Exercise:
Even where a record seems odd, copy it exactly as it appears below.

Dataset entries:
____________

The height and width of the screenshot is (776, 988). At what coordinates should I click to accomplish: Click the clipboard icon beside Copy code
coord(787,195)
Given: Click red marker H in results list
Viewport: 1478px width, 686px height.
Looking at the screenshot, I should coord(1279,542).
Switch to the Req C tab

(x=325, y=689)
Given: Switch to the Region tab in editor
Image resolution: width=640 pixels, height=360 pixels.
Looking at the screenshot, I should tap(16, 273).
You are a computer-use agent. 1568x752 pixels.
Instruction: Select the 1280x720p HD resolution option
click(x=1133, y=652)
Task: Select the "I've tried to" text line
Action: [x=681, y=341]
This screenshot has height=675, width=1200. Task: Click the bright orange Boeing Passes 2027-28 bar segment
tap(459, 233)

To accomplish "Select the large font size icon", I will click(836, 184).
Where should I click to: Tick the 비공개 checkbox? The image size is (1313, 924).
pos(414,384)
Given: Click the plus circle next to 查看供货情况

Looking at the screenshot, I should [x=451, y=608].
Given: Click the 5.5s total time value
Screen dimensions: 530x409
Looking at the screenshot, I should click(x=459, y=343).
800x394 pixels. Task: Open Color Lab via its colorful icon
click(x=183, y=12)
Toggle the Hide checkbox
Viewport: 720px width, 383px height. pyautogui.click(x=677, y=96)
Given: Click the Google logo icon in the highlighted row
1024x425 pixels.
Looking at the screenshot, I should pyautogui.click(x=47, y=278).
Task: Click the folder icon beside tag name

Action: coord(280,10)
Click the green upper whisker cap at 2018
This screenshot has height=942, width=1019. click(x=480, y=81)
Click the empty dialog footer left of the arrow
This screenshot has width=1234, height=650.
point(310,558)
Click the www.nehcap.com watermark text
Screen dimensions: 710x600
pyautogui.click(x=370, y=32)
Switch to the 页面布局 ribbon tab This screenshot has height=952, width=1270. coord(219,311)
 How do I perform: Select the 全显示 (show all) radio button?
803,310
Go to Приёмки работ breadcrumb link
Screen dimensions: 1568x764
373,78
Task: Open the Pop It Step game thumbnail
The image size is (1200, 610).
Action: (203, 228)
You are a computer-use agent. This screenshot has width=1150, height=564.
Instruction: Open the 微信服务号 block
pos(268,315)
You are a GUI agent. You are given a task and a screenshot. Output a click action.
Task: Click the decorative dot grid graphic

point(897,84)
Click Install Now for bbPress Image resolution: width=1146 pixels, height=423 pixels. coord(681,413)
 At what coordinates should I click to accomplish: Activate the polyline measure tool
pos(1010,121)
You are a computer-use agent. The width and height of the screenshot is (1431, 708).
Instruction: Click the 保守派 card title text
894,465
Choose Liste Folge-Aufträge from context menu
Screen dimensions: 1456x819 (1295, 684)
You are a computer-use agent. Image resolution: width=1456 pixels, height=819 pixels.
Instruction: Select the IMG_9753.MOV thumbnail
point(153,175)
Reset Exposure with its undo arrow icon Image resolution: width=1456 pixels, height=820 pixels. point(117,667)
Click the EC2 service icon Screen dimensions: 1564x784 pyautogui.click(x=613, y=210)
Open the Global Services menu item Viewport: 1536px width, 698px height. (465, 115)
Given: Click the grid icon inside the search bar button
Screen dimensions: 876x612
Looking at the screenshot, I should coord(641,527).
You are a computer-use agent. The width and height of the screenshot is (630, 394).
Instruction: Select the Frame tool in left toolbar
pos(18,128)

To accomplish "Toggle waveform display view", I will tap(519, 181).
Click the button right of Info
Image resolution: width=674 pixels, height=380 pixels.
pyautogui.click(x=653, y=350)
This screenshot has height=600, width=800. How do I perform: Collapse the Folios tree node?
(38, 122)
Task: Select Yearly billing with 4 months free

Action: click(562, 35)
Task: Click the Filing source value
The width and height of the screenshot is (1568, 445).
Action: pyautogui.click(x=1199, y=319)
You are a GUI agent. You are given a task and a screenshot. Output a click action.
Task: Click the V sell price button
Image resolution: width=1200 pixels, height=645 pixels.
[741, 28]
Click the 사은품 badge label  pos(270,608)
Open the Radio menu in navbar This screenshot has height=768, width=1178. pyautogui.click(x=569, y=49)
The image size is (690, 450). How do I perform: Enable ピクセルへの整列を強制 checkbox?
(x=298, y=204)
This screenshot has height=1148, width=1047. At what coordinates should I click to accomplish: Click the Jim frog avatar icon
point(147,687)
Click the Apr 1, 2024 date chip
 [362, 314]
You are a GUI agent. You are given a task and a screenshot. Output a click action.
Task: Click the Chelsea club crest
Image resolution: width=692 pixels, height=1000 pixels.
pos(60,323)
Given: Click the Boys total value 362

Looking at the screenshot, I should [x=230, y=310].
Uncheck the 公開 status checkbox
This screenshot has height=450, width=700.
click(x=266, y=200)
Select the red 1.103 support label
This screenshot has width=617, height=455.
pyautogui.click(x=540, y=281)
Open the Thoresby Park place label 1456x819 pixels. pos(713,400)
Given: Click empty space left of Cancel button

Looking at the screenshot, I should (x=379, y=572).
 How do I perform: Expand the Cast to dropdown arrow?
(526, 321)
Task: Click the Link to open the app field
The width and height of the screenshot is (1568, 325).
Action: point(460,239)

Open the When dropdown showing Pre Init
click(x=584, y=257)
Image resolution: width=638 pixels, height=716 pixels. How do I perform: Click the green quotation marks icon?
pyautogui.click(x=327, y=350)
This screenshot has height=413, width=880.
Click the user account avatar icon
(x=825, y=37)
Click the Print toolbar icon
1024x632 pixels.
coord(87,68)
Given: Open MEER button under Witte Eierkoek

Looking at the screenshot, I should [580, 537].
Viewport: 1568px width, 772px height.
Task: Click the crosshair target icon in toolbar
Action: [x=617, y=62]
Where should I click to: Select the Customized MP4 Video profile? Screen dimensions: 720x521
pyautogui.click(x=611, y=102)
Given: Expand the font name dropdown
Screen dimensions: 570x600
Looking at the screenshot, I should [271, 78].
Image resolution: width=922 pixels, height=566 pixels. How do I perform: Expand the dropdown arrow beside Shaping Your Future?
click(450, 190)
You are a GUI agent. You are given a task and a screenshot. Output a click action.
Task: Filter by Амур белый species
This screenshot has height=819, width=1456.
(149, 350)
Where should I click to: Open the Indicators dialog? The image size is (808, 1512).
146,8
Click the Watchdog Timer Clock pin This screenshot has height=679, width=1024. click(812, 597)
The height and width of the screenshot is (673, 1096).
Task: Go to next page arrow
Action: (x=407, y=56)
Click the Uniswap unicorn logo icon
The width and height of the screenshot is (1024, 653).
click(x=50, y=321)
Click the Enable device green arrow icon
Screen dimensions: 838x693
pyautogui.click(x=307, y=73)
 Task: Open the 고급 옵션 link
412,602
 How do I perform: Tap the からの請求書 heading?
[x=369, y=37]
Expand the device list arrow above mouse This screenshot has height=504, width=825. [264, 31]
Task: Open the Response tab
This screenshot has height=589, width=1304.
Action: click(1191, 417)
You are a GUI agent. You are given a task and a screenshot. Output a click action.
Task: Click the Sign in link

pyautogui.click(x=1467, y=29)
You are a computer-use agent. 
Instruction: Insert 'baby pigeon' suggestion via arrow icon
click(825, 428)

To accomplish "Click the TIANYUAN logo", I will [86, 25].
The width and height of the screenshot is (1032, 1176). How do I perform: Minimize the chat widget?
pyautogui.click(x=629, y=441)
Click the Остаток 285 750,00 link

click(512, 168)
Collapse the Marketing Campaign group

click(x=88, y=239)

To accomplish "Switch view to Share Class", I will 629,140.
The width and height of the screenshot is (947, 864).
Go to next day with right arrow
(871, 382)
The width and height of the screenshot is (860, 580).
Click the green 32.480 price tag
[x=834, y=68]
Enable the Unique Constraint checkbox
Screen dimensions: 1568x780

____________

Your solution:
The height and width of the screenshot is (776, 988). At what coordinates should I click to accomplish: Click the clipboard icon beside Copy code
coord(787,195)
Given: Click red marker H in results list
Viewport: 1478px width, 686px height.
Looking at the screenshot, I should coord(1279,542).
Switch to the Req C tab

(x=325, y=689)
Given: Switch to the Region tab in editor
Image resolution: width=640 pixels, height=360 pixels.
Looking at the screenshot, I should tap(16, 273).
You are a computer-use agent. 1568x752 pixels.
Instruction: Select the 1280x720p HD resolution option
click(x=1133, y=652)
Task: Select the "I've tried to" text line
Action: [x=681, y=341]
This screenshot has height=675, width=1200. Task: Click the bright orange Boeing Passes 2027-28 bar segment
tap(459, 233)

To accomplish "Select the large font size icon", I will click(836, 184).
Where should I click to: Tick the 비공개 checkbox? The image size is (1313, 924).
pos(414,384)
Given: Click the plus circle next to 查看供货情况

Looking at the screenshot, I should [x=451, y=608].
Given: Click the 5.5s total time value
Screen dimensions: 530x409
Looking at the screenshot, I should click(x=459, y=343).
800x394 pixels. Task: Open Color Lab via its colorful icon
click(x=183, y=12)
Toggle the Hide checkbox
Viewport: 720px width, 383px height. pyautogui.click(x=677, y=96)
Given: Click the Google logo icon in the highlighted row
1024x425 pixels.
Looking at the screenshot, I should pyautogui.click(x=47, y=278).
Task: Click the folder icon beside tag name

Action: coord(280,10)
Click the green upper whisker cap at 2018
This screenshot has height=942, width=1019. click(x=480, y=81)
Click the empty dialog footer left of the arrow
This screenshot has width=1234, height=650.
point(310,558)
Click the www.nehcap.com watermark text
Screen dimensions: 710x600
pyautogui.click(x=370, y=32)
Switch to the 页面布局 ribbon tab This screenshot has height=952, width=1270. coord(219,311)
 How do I perform: Select the 全显示 (show all) radio button?
803,310
Go to Приёмки работ breadcrumb link
Screen dimensions: 1568x764
373,78
Task: Open the Pop It Step game thumbnail
The image size is (1200, 610).
Action: (203, 228)
You are a computer-use agent. This screenshot has width=1150, height=564.
Instruction: Open the 微信服务号 block
pos(268,315)
You are a GUI agent. You are given a task and a screenshot. Output a click action.
Task: Click the decorative dot grid graphic

point(897,84)
Click Install Now for bbPress Image resolution: width=1146 pixels, height=423 pixels. coord(681,413)
 At what coordinates should I click to accomplish: Activate the polyline measure tool
pos(1010,121)
You are a computer-use agent. The width and height of the screenshot is (1431, 708).
Instruction: Click the 保守派 card title text
894,465
Choose Liste Folge-Aufträge from context menu
Screen dimensions: 1456x819 (1295, 684)
You are a computer-use agent. Image resolution: width=1456 pixels, height=819 pixels.
Instruction: Select the IMG_9753.MOV thumbnail
point(153,175)
Reset Exposure with its undo arrow icon Image resolution: width=1456 pixels, height=820 pixels. point(117,667)
Click the EC2 service icon Screen dimensions: 1564x784 pyautogui.click(x=613, y=210)
Open the Global Services menu item Viewport: 1536px width, 698px height. (465, 115)
Given: Click the grid icon inside the search bar button
Screen dimensions: 876x612
Looking at the screenshot, I should coord(641,527).
You are a computer-use agent. The width and height of the screenshot is (630, 394).
Instruction: Select the Frame tool in left toolbar
pos(18,128)

To accomplish "Toggle waveform display view", I will tap(519, 181).
Click the button right of Info
Image resolution: width=674 pixels, height=380 pixels.
pyautogui.click(x=653, y=350)
This screenshot has height=600, width=800. How do I perform: Collapse the Folios tree node?
(38, 122)
Task: Select Yearly billing with 4 months free

Action: click(562, 35)
Task: Click the Filing source value
The width and height of the screenshot is (1568, 445).
Action: pyautogui.click(x=1199, y=319)
You are a GUI agent. You are given a task and a screenshot. Output a click action.
Task: Click the V sell price button
Image resolution: width=1200 pixels, height=645 pixels.
[741, 28]
Click the 사은품 badge label  pos(270,608)
Open the Radio menu in navbar This screenshot has height=768, width=1178. pyautogui.click(x=569, y=49)
The image size is (690, 450). How do I perform: Enable ピクセルへの整列を強制 checkbox?
(x=298, y=204)
This screenshot has height=1148, width=1047. At what coordinates should I click to accomplish: Click the Jim frog avatar icon
point(147,687)
Click the Apr 1, 2024 date chip
 [362, 314]
You are a GUI agent. You are given a task and a screenshot. Output a click action.
Task: Click the Chelsea club crest
Image resolution: width=692 pixels, height=1000 pixels.
pos(60,323)
Given: Click the Boys total value 362

Looking at the screenshot, I should [x=230, y=310].
Uncheck the 公開 status checkbox
This screenshot has height=450, width=700.
click(x=266, y=200)
Select the red 1.103 support label
This screenshot has width=617, height=455.
pyautogui.click(x=540, y=281)
Open the Thoresby Park place label 1456x819 pixels. pos(713,400)
Given: Click empty space left of Cancel button

Looking at the screenshot, I should (x=379, y=572).
 How do I perform: Expand the Cast to dropdown arrow?
(526, 321)
Task: Click the Link to open the app field
The width and height of the screenshot is (1568, 325).
Action: point(460,239)

Open the When dropdown showing Pre Init
click(x=584, y=257)
Image resolution: width=638 pixels, height=716 pixels. How do I perform: Click the green quotation marks icon?
pyautogui.click(x=327, y=350)
This screenshot has height=413, width=880.
Click the user account avatar icon
(x=825, y=37)
Click the Print toolbar icon
1024x632 pixels.
coord(87,68)
Given: Open MEER button under Witte Eierkoek

Looking at the screenshot, I should [580, 537].
Viewport: 1568px width, 772px height.
Task: Click the crosshair target icon in toolbar
Action: [x=617, y=62]
Where should I click to: Select the Customized MP4 Video profile? Screen dimensions: 720x521
pyautogui.click(x=611, y=102)
Given: Expand the font name dropdown
Screen dimensions: 570x600
Looking at the screenshot, I should [271, 78].
Image resolution: width=922 pixels, height=566 pixels. How do I perform: Expand the dropdown arrow beside Shaping Your Future?
click(450, 190)
You are a GUI agent. You are given a task and a screenshot. Output a click action.
Task: Filter by Амур белый species
This screenshot has height=819, width=1456.
(149, 350)
Where should I click to: Open the Indicators dialog? The image size is (808, 1512).
146,8
Click the Watchdog Timer Clock pin This screenshot has height=679, width=1024. click(812, 597)
The height and width of the screenshot is (673, 1096).
Task: Go to next page arrow
Action: (x=407, y=56)
Click the Uniswap unicorn logo icon
The width and height of the screenshot is (1024, 653).
click(x=50, y=321)
Click the Enable device green arrow icon
Screen dimensions: 838x693
pyautogui.click(x=307, y=73)
 Task: Open the 고급 옵션 link
412,602
 How do I perform: Tap the からの請求書 heading?
[x=369, y=37]
Expand the device list arrow above mouse This screenshot has height=504, width=825. [264, 31]
Task: Open the Response tab
This screenshot has height=589, width=1304.
Action: click(1191, 417)
You are a GUI agent. You are given a task and a screenshot. Output a click action.
Task: Click the Sign in link

pyautogui.click(x=1467, y=29)
You are a computer-use agent. 
Instruction: Insert 'baby pigeon' suggestion via arrow icon
click(825, 428)

To accomplish "Click the TIANYUAN logo", I will [86, 25].
The width and height of the screenshot is (1032, 1176). How do I perform: Minimize the chat widget?
pyautogui.click(x=629, y=441)
Click the Остаток 285 750,00 link

click(512, 168)
Collapse the Marketing Campaign group

click(x=88, y=239)

To accomplish "Switch view to Share Class", I will 629,140.
The width and height of the screenshot is (947, 864).
Go to next day with right arrow
(871, 382)
The width and height of the screenshot is (860, 580).
Click the green 32.480 price tag
[x=834, y=68]
Enable the Unique Constraint checkbox
Screen dimensions: 1568x780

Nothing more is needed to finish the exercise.